Strangling the growth of content

If the promise of broadband (wired and wireless) access is that higher-speeds facilitate greater knowledge sharing and content development, Sri Lanka is committed to severely throttling this potential. As a post in Lirneasia highlights, the unhealthy primacy given to the numbers of users in a given network as opposed to the development of the Quality of Service (QoS) enjoyed by subscribers – in this case, getting the broadband speeds one pays for, which is never the case at the moment with a 2Mbps ADSL connection from SLT delivering 1’s and 0’s slower than a snail in heat – is bound to stifle the growth of ICT in Sri Lanka.

If, as some of the commentors suggest, SLT is also contemplating an upward revision of ADSL access tariffs, this would put Sri Lanka further in the dark ages of telecoms and ICT development, where the norm is to provide the best possible access at the least possible cost, in order to create profits through the large scale adoption of large footprint wireless broadband access and / or high volume usage of wired / wireless broadband access. Surely, if the e-society vision of ICTA is to hold materialise, users need the bandwidth promised by ADSL and related wired / wireless technologies to create the content that will underpin knowledge sharing frameworks in the future – from citizens journalism which includes video and audio, civil society driven initiatives that encourage sharing of knowledge resources within and between grassroots networks, government driven initiatives to promote greater citizen interaction in governance frameworks and for-profit business driven ICT initiatives that seek to establish, through the promotion of products and interactive services on the web and through mobiles, a greater market share.
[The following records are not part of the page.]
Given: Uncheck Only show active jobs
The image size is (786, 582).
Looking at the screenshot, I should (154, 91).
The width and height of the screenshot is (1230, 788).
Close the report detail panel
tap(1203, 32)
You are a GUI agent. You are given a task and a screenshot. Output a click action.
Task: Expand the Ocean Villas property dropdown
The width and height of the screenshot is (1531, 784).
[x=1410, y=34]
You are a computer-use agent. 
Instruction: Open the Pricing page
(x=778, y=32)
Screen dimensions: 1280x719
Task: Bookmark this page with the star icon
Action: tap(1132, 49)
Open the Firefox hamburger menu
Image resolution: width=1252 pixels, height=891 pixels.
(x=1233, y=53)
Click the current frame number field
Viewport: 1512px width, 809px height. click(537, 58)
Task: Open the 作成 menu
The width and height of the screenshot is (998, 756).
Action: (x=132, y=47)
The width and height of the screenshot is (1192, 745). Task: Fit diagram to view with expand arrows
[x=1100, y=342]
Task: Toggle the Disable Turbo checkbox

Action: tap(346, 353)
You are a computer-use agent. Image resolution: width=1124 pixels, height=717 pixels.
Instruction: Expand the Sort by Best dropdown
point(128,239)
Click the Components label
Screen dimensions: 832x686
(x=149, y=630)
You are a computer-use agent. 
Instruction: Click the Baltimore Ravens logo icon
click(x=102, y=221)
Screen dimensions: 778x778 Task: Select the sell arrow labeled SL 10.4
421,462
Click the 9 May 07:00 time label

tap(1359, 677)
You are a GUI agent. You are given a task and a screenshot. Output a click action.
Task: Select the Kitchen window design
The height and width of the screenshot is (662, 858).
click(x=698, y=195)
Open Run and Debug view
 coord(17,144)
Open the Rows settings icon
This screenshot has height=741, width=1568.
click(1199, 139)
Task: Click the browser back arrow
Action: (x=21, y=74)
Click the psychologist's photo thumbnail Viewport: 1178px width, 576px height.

This intricate concert of content production, dissemination and consumption, is founded upon the sustained availability of broadband bandwidth and not a seething mass of users who are discontent with a deplorable level of service and high costs of access. If, as this blog promotes, peacebuilding is an important use of ICT in the future and is already on the roadmap of ICTA, SLT would do well to heed the the existing and future needs of users and provide them with the access speeds Sri Lanka requires to transform the rhetoric of ICT and the promise of ICT4D into reality.